> Exercise details:
Return all the data, word for word.

> Data for processing:
★ ★ ★ ★ ★

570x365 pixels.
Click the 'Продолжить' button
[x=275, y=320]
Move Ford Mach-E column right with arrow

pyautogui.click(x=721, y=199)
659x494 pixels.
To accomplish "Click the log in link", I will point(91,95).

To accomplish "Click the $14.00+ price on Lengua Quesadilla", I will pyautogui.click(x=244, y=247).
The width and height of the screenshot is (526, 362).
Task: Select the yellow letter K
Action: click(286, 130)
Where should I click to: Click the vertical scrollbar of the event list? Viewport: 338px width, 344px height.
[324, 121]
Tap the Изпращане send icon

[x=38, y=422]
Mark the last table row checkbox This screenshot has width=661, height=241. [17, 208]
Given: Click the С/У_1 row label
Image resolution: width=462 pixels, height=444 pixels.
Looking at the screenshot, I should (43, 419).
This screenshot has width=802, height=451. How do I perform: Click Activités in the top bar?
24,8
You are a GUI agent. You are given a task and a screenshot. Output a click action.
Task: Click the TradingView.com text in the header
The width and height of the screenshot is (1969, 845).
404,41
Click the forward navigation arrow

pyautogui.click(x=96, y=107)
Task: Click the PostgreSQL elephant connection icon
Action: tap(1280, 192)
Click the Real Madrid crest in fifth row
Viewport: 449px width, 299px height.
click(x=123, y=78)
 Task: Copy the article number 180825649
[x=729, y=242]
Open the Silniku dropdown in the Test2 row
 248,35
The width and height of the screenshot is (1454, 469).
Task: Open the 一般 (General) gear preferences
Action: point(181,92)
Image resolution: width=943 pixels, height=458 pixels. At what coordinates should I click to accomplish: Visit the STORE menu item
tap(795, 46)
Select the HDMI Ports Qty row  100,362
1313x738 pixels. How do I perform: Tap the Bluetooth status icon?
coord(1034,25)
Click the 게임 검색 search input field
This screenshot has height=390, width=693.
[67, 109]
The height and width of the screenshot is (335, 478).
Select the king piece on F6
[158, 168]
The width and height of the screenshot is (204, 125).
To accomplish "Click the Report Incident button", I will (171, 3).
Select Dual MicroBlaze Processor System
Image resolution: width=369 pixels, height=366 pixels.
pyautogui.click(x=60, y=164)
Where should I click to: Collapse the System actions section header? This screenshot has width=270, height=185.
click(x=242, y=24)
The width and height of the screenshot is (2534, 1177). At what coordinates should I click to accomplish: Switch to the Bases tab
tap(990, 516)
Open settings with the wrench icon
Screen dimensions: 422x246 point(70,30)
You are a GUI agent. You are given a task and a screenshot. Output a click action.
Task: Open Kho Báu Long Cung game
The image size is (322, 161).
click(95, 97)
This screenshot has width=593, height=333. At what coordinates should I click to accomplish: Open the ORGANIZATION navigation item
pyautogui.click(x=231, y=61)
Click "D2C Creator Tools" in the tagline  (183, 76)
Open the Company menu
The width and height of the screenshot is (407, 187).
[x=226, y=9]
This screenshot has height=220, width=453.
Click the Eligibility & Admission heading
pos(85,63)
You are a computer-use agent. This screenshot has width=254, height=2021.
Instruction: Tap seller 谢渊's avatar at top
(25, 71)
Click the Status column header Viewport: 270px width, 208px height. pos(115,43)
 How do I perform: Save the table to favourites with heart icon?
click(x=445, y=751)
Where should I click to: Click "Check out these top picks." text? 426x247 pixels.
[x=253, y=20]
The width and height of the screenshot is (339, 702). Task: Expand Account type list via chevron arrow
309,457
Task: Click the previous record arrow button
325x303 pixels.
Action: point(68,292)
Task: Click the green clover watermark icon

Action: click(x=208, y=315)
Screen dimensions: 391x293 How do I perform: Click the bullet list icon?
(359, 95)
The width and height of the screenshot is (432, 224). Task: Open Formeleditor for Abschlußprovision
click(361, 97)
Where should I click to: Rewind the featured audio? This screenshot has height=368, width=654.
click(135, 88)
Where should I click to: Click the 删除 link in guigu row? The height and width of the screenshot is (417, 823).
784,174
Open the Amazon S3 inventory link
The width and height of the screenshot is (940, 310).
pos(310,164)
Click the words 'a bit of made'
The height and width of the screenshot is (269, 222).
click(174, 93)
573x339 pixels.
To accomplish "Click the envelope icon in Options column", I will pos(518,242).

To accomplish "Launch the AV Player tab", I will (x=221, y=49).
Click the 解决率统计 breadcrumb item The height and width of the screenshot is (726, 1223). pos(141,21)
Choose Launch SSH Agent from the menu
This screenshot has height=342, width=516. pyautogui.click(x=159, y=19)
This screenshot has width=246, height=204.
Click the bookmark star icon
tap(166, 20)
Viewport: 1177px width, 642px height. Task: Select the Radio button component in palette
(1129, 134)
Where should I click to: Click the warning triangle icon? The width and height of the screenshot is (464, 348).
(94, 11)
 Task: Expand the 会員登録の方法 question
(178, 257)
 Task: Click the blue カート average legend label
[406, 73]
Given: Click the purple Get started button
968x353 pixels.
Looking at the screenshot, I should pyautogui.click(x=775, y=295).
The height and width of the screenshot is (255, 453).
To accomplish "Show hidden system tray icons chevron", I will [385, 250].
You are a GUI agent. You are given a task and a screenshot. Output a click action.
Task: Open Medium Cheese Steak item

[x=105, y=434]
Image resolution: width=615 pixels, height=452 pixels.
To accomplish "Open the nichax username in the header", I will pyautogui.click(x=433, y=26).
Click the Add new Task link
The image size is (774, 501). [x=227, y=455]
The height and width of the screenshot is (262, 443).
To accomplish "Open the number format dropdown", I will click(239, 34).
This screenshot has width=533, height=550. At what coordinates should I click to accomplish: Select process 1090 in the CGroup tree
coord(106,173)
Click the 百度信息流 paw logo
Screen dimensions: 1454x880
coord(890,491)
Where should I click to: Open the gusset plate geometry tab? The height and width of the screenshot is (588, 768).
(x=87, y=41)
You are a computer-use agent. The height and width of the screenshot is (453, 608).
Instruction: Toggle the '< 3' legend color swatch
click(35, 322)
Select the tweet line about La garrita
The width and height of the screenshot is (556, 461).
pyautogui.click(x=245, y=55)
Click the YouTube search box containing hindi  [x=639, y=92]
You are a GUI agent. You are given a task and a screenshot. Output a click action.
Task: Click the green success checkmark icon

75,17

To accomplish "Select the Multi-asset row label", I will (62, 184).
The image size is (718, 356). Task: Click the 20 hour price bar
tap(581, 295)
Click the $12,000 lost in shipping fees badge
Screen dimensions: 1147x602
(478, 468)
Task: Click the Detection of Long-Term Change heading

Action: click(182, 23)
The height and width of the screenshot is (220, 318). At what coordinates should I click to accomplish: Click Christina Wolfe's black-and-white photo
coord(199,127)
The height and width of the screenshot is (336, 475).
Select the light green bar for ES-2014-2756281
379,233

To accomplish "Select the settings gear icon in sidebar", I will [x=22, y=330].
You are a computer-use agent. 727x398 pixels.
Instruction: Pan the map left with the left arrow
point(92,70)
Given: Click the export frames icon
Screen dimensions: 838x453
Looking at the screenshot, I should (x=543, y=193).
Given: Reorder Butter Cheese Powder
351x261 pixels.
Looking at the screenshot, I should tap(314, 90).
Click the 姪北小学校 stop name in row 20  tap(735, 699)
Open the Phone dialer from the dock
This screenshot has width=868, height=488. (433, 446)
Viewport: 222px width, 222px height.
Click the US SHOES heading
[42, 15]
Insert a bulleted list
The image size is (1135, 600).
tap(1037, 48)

★ ★ ★ ★ ★

> Your solution:
570x365 pixels.
Click the 'Продолжить' button
[x=275, y=320]
Move Ford Mach-E column right with arrow

pyautogui.click(x=721, y=199)
659x494 pixels.
To accomplish "Click the log in link", I will point(91,95).

To accomplish "Click the $14.00+ price on Lengua Quesadilla", I will pyautogui.click(x=244, y=247).
The width and height of the screenshot is (526, 362).
Task: Select the yellow letter K
Action: click(286, 130)
Where should I click to: Click the vertical scrollbar of the event list? Viewport: 338px width, 344px height.
[324, 121]
Tap the Изпращане send icon

[x=38, y=422]
Mark the last table row checkbox This screenshot has width=661, height=241. [17, 208]
Given: Click the С/У_1 row label
Image resolution: width=462 pixels, height=444 pixels.
Looking at the screenshot, I should (43, 419).
This screenshot has width=802, height=451. How do I perform: Click Activités in the top bar?
24,8
You are a GUI agent. You are given a task and a screenshot. Output a click action.
Task: Click the TradingView.com text in the header
The width and height of the screenshot is (1969, 845).
404,41
Click the forward navigation arrow

pyautogui.click(x=96, y=107)
Task: Click the PostgreSQL elephant connection icon
Action: tap(1280, 192)
Click the Real Madrid crest in fifth row
Viewport: 449px width, 299px height.
click(x=123, y=78)
 Task: Copy the article number 180825649
[x=729, y=242]
Open the Silniku dropdown in the Test2 row
 248,35
The width and height of the screenshot is (1454, 469).
Task: Open the 一般 (General) gear preferences
Action: point(181,92)
Image resolution: width=943 pixels, height=458 pixels. At what coordinates should I click to accomplish: Visit the STORE menu item
tap(795, 46)
Select the HDMI Ports Qty row  100,362
1313x738 pixels. How do I perform: Tap the Bluetooth status icon?
coord(1034,25)
Click the 게임 검색 search input field
This screenshot has height=390, width=693.
[67, 109]
The height and width of the screenshot is (335, 478).
Select the king piece on F6
[158, 168]
The width and height of the screenshot is (204, 125).
To accomplish "Click the Report Incident button", I will (171, 3).
Select Dual MicroBlaze Processor System
Image resolution: width=369 pixels, height=366 pixels.
pyautogui.click(x=60, y=164)
Where should I click to: Collapse the System actions section header? This screenshot has width=270, height=185.
click(x=242, y=24)
The width and height of the screenshot is (2534, 1177). At what coordinates should I click to accomplish: Switch to the Bases tab
tap(990, 516)
Open settings with the wrench icon
Screen dimensions: 422x246 point(70,30)
You are a GUI agent. You are given a task and a screenshot. Output a click action.
Task: Open Kho Báu Long Cung game
The image size is (322, 161).
click(95, 97)
This screenshot has width=593, height=333. At what coordinates should I click to accomplish: Open the ORGANIZATION navigation item
pyautogui.click(x=231, y=61)
Click "D2C Creator Tools" in the tagline  (183, 76)
Open the Company menu
The width and height of the screenshot is (407, 187).
[x=226, y=9]
This screenshot has height=220, width=453.
Click the Eligibility & Admission heading
pos(85,63)
You are a computer-use agent. This screenshot has width=254, height=2021.
Instruction: Tap seller 谢渊's avatar at top
(25, 71)
Click the Status column header Viewport: 270px width, 208px height. pos(115,43)
 How do I perform: Save the table to favourites with heart icon?
click(x=445, y=751)
Where should I click to: Click "Check out these top picks." text? 426x247 pixels.
[x=253, y=20]
The width and height of the screenshot is (339, 702). Task: Expand Account type list via chevron arrow
309,457
Task: Click the previous record arrow button
325x303 pixels.
Action: point(68,292)
Task: Click the green clover watermark icon

Action: click(x=208, y=315)
Screen dimensions: 391x293 How do I perform: Click the bullet list icon?
(359, 95)
The width and height of the screenshot is (432, 224). Task: Open Formeleditor for Abschlußprovision
click(361, 97)
Where should I click to: Rewind the featured audio? This screenshot has height=368, width=654.
click(135, 88)
Where should I click to: Click the 删除 link in guigu row? The height and width of the screenshot is (417, 823).
784,174
Open the Amazon S3 inventory link
The width and height of the screenshot is (940, 310).
pos(310,164)
Click the words 'a bit of made'
The height and width of the screenshot is (269, 222).
click(174, 93)
573x339 pixels.
To accomplish "Click the envelope icon in Options column", I will pos(518,242).

To accomplish "Launch the AV Player tab", I will (x=221, y=49).
Click the 解决率统计 breadcrumb item The height and width of the screenshot is (726, 1223). pos(141,21)
Choose Launch SSH Agent from the menu
This screenshot has height=342, width=516. pyautogui.click(x=159, y=19)
This screenshot has width=246, height=204.
Click the bookmark star icon
tap(166, 20)
Viewport: 1177px width, 642px height. Task: Select the Radio button component in palette
(1129, 134)
Where should I click to: Click the warning triangle icon? The width and height of the screenshot is (464, 348).
(94, 11)
 Task: Expand the 会員登録の方法 question
(178, 257)
 Task: Click the blue カート average legend label
[406, 73]
Given: Click the purple Get started button
968x353 pixels.
Looking at the screenshot, I should pyautogui.click(x=775, y=295).
The height and width of the screenshot is (255, 453).
To accomplish "Show hidden system tray icons chevron", I will [385, 250].
You are a GUI agent. You are given a task and a screenshot. Output a click action.
Task: Open Medium Cheese Steak item

[x=105, y=434]
Image resolution: width=615 pixels, height=452 pixels.
To accomplish "Open the nichax username in the header", I will pyautogui.click(x=433, y=26).
Click the Add new Task link
The image size is (774, 501). [x=227, y=455]
The height and width of the screenshot is (262, 443).
To accomplish "Open the number format dropdown", I will click(239, 34).
This screenshot has width=533, height=550. At what coordinates should I click to accomplish: Select process 1090 in the CGroup tree
coord(106,173)
Click the 百度信息流 paw logo
Screen dimensions: 1454x880
coord(890,491)
Where should I click to: Open the gusset plate geometry tab? The height and width of the screenshot is (588, 768).
(x=87, y=41)
You are a computer-use agent. The height and width of the screenshot is (453, 608).
Instruction: Toggle the '< 3' legend color swatch
click(35, 322)
Select the tweet line about La garrita
The width and height of the screenshot is (556, 461).
pyautogui.click(x=245, y=55)
Click the YouTube search box containing hindi  [x=639, y=92]
You are a GUI agent. You are given a task and a screenshot. Output a click action.
Task: Click the green success checkmark icon

75,17

To accomplish "Select the Multi-asset row label", I will (62, 184).
The image size is (718, 356). Task: Click the 20 hour price bar
tap(581, 295)
Click the $12,000 lost in shipping fees badge
Screen dimensions: 1147x602
(478, 468)
Task: Click the Detection of Long-Term Change heading

Action: click(182, 23)
The height and width of the screenshot is (220, 318). At what coordinates should I click to accomplish: Click Christina Wolfe's black-and-white photo
coord(199,127)
The height and width of the screenshot is (336, 475).
Select the light green bar for ES-2014-2756281
379,233

To accomplish "Select the settings gear icon in sidebar", I will [x=22, y=330].
You are a computer-use agent. 727x398 pixels.
Instruction: Pan the map left with the left arrow
point(92,70)
Given: Click the export frames icon
Screen dimensions: 838x453
Looking at the screenshot, I should (x=543, y=193).
Given: Reorder Butter Cheese Powder
351x261 pixels.
Looking at the screenshot, I should tap(314, 90).
Click the 姪北小学校 stop name in row 20  tap(735, 699)
Open the Phone dialer from the dock
This screenshot has width=868, height=488. (433, 446)
Viewport: 222px width, 222px height.
Click the US SHOES heading
[42, 15]
Insert a bulleted list
The image size is (1135, 600).
tap(1037, 48)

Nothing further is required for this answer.